Kamienica zmodernizowana została przy wykorzystaniu nowatorskiej technologii – z murami zewnętrznymi połączone zostały wykonane na miarę moduły mieszkaniowe. Frontowa ściana kamienicy zachowała historyczne walory obiektu, natomiast od podwórza budynek zyskał nowoczesną elewację. Kamienicę przy Bolesława Chrobrego 13 będzie ogrzewał jeden kocioł gazowy i instalacja centralnego ogrzewania.
– To była eksperymentalna inwestycja. Zdecydowaliśmy się na zastosowanie technologii modułowej, pozwalającej na stworzenie nowego obiektu z gotowych modułów mieszkaniowych – wyjaśnia Artur Gliwicki, dyrektor rybnickiego Zakładu Gospodarki Mieszkaniowej. – Początkowo zakładaliśmy, że zostaną one dostawione do zachowanej w dużej części frontowej ściany wiekowej kamienicy, ale w praktyce okazało się, że stare mury są zbyt słabe i kamienica musiała zostać rozebrana. Uzyskaną z rozbiórki cegłę wyczyszczono i po zamontowaniu modułów, fasada budynku od strony ul. Bolesława Chrobrego została odtworzona z tych samych cegieł i ceglanych elementów dekoracyjnych – dodaje dyrektor Gliwicki.
Zobacz także
Znaczenie trwałości i jakości zastosowanych w budynku materiałów podkreślał wykonawca inwestycji:
– Wnętrza są ciche i ciepłe, a jednocześnie bardzo widne. Na zewnątrz mamy płytę HPL, która jest moim zdaniem niezniszczalna, nie rdzewieje, nie pochłania wilgoci. To materiał drogi, ale niezwykle trwały. Montaż konstrukcji modułowej robiliśmy po raz pierwszy, ale na pewno jest to technologia innowacyjna i przyszłościowa – mówi Janusz Benisz z firmy BEN-BUD.
W ramach modernizacji w budynku powstało 8 mieszkań o metrażu od 54 m2 do 84 m2 (mieszkania są niepowtarzalne, każde ma inny metraż: 84,8 m kw. , 73,2 m kw., 69,4 m kw., 69,3 m kw., 66,2 m kw., 55,3 m kw. i dwa mieszkania po 54 m kw.) Dwa mieszkania będą mieszkaniami chronionymi. Pozostałe zostaną przeznaczone jako mieszkania komunalne, dla osób oczekujących na liście na najem mieszkań. W tym miejscu planowany jest jeden z najwyższych czynszów, które dopuszcza ustawa, czyli prawie 10 zł za m2.

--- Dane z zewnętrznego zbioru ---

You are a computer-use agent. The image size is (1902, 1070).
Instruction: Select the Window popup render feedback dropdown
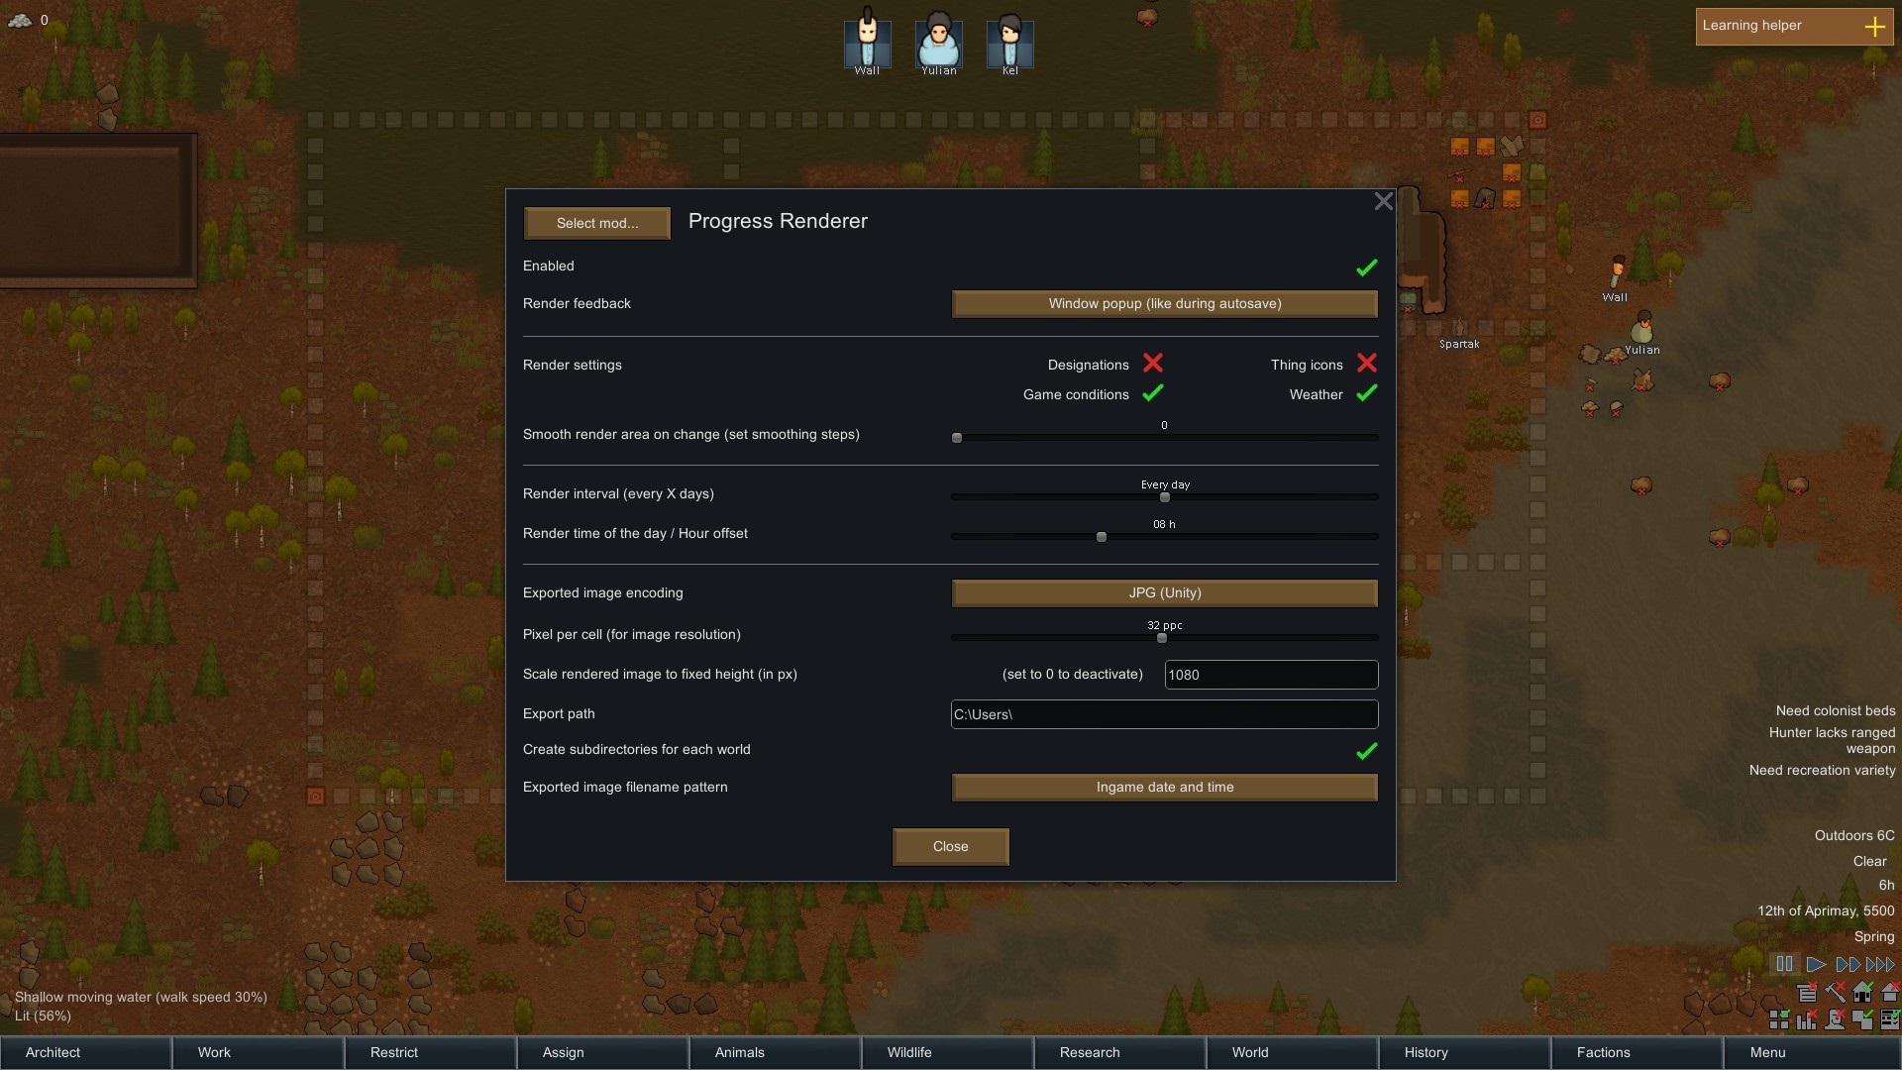pyautogui.click(x=1164, y=303)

W jednym z mieszkań wspieranych treningowych znajdzie lokum maks. 5 kobiet opuszczających rybnicki Dom dla Matek z Małoletnimi Dziećmi i Kobiet w Ciąży. Dzięki prowadzonej na miejscu pracy socjalnej z kobietami, będą one mogły nabyć kompetencji pozwalających im na pełne usamodzielnienie.
Z kolei w lokalu na parterze powstanie mieszkanie chronione treningowe dla maks. 6 seniorów, którzy ze względu na swój stan zdrowia nie są w stanie zaspokoić swoich potrzeb, ale nadal nie wymagają opieki całodobowej i skierowania do domu pomocy społecznej.
– Mieszkania chronione wspomagane są częściowo odpłatne, w zależności od dochodu osób tam skierowanych – mówi Piotr Masłowski, zastępca prezydenta Rybnika. – We wszystkich mieszkaniach określany jest pobyt czasowy z możliwością jego przedłużenia. Wcześniej mieszkania chronione dla seniorów nie funkcjonowały w Rybniku, jednak z uwagi na fakt pogarszającej się sytuacji demograficznej, powstające mieszkanie chronione pozwoli na zwiększenie oferty wsparcia dla tej grupy społecznej – dodaje P. Masłowski.
Inwestycja Zakładu Gospodarki Mieszkaniowej w Rybniku rozpoczęła się na początku lutego 2020 r. Wykonawcą zadania było wybrane w przetargu żorskie konsorcjum firm: BEN-BUD Sp. z o.o. (lider) i BEN-BUD Janusz Benisz (członek). Całość prac to koszt blisko 6 mln zł.
– Trudno tę inwestycję porównywać z inwestycjami komercyjnymi, bo jej celem była nie tylko budowa mieszkań, ale i zachowanie cennej ze względów historycznych zabytkowej substancji miejskiej – przekonuje Piotr Kuczera, prezydent Rybnika.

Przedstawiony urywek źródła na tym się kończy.